— WHAT IS NEEDED —
With the pictures left out, return exactly the lines from the one containing "Screen dimensions: 478x297" through the end of the listing below.

— DATA FOR ANALYSIS —
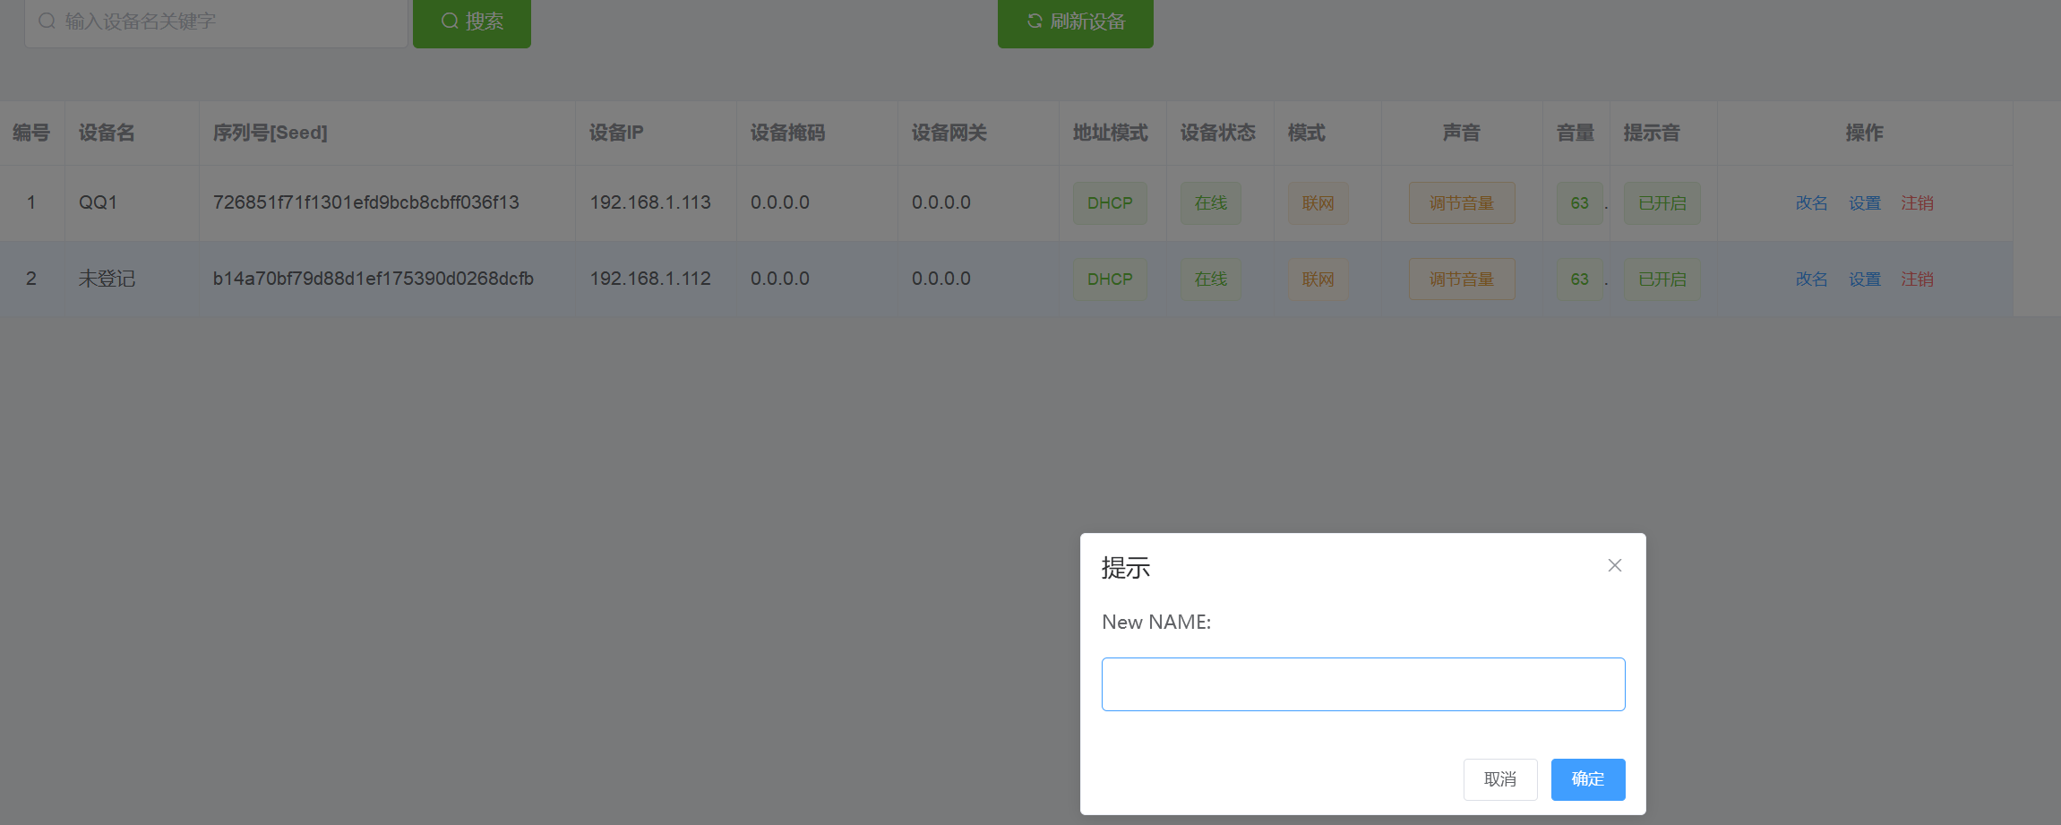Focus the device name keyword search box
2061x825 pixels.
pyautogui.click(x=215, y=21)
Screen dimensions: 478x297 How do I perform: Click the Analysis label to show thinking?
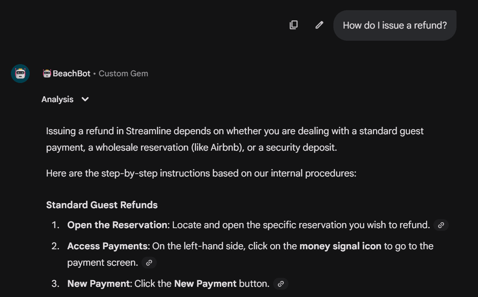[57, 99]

— RESULT OF THIS EXERCISE —
Screen dimensions: 478x297 How do I perform: Click the Analysis label to show thinking?
[57, 99]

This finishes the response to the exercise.